--- Begin SUPPLIED INFORMATION ---
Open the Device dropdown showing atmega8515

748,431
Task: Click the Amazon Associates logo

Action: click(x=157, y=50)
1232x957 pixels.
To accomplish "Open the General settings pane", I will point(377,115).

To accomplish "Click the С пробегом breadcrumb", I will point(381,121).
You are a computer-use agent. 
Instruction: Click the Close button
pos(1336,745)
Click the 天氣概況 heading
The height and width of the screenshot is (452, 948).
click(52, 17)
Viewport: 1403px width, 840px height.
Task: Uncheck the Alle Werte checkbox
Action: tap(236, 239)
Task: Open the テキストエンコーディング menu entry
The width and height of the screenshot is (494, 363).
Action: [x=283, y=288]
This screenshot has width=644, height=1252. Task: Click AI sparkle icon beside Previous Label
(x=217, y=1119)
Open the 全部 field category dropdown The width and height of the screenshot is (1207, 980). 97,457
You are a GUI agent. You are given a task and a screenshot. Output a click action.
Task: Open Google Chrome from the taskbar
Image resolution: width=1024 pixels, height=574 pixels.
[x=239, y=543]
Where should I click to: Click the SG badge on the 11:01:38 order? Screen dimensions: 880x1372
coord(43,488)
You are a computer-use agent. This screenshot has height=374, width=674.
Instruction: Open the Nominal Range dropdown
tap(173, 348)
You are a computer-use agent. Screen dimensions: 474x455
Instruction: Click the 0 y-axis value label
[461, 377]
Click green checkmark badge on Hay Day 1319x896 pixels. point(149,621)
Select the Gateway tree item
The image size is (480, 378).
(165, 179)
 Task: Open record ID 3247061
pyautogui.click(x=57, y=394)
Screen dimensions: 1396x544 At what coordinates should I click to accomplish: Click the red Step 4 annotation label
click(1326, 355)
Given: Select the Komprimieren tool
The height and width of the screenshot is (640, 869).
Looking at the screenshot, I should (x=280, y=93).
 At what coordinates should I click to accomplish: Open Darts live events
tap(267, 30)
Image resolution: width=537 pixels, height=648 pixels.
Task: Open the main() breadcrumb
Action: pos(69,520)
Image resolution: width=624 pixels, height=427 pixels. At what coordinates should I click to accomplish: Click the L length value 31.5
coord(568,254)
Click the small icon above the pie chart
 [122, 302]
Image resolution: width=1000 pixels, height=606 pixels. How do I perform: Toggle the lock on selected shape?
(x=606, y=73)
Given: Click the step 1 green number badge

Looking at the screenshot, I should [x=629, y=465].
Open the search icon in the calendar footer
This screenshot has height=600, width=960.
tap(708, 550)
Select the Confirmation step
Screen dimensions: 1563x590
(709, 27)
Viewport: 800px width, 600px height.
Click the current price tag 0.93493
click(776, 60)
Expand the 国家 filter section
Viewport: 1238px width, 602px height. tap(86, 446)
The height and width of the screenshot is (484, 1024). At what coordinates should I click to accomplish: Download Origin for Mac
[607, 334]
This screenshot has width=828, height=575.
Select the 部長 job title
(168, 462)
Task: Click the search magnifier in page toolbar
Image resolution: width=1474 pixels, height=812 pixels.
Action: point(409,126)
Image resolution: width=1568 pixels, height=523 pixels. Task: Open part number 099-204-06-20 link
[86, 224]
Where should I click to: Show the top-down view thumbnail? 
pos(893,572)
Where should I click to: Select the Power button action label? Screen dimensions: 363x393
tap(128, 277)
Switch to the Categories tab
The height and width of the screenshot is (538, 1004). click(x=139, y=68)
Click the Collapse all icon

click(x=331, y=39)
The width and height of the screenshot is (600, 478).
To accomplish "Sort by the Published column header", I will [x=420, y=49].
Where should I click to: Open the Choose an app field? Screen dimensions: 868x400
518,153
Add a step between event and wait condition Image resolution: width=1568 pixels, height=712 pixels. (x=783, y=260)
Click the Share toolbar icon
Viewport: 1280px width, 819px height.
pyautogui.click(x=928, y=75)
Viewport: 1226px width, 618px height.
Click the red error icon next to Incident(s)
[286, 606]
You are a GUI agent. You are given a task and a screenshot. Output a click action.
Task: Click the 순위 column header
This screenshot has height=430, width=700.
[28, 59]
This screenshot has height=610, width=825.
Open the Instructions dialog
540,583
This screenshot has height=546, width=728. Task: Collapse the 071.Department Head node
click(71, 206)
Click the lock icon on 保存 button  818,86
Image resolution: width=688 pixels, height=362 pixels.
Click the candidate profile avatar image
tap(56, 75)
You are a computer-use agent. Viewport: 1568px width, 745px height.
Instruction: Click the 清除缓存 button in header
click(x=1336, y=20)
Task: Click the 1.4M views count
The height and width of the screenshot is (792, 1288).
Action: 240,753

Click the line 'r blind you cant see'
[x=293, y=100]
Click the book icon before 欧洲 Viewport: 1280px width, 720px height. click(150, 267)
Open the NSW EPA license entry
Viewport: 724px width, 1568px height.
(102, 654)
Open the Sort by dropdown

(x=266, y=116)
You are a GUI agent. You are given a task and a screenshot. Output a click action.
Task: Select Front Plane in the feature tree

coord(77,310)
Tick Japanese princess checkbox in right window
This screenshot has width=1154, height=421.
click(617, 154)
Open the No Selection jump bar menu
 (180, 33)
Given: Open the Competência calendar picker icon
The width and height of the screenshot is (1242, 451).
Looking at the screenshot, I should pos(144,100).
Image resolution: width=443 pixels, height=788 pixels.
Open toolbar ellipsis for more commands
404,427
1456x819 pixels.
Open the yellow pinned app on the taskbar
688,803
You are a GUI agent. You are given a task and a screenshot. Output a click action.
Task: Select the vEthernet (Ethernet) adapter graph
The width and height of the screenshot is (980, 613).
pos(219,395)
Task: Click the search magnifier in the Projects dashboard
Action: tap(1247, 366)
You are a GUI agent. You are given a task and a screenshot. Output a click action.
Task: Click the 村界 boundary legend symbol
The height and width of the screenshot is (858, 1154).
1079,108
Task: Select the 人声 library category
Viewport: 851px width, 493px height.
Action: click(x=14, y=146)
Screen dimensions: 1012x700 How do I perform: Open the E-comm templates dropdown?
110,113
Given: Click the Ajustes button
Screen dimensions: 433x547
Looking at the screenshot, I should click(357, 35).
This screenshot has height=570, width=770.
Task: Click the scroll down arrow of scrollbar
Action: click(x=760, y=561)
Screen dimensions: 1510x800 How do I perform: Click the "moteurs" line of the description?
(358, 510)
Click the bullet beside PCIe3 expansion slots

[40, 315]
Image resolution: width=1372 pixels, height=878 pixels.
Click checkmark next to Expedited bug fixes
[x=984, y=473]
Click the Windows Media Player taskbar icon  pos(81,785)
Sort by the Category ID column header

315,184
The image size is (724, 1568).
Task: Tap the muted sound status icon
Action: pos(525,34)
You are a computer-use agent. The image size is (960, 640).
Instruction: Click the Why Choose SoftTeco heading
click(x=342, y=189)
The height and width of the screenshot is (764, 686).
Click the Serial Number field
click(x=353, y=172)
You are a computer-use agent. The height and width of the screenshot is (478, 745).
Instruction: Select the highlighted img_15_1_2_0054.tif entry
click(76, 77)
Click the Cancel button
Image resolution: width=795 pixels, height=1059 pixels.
--- End SUPPLIED INFORMATION ---
Copy out the lines of the listing above exactly, from the line containing "Click the Cancel button" through the end of the listing.

Click the Cancel button
Image resolution: width=795 pixels, height=1059 pixels.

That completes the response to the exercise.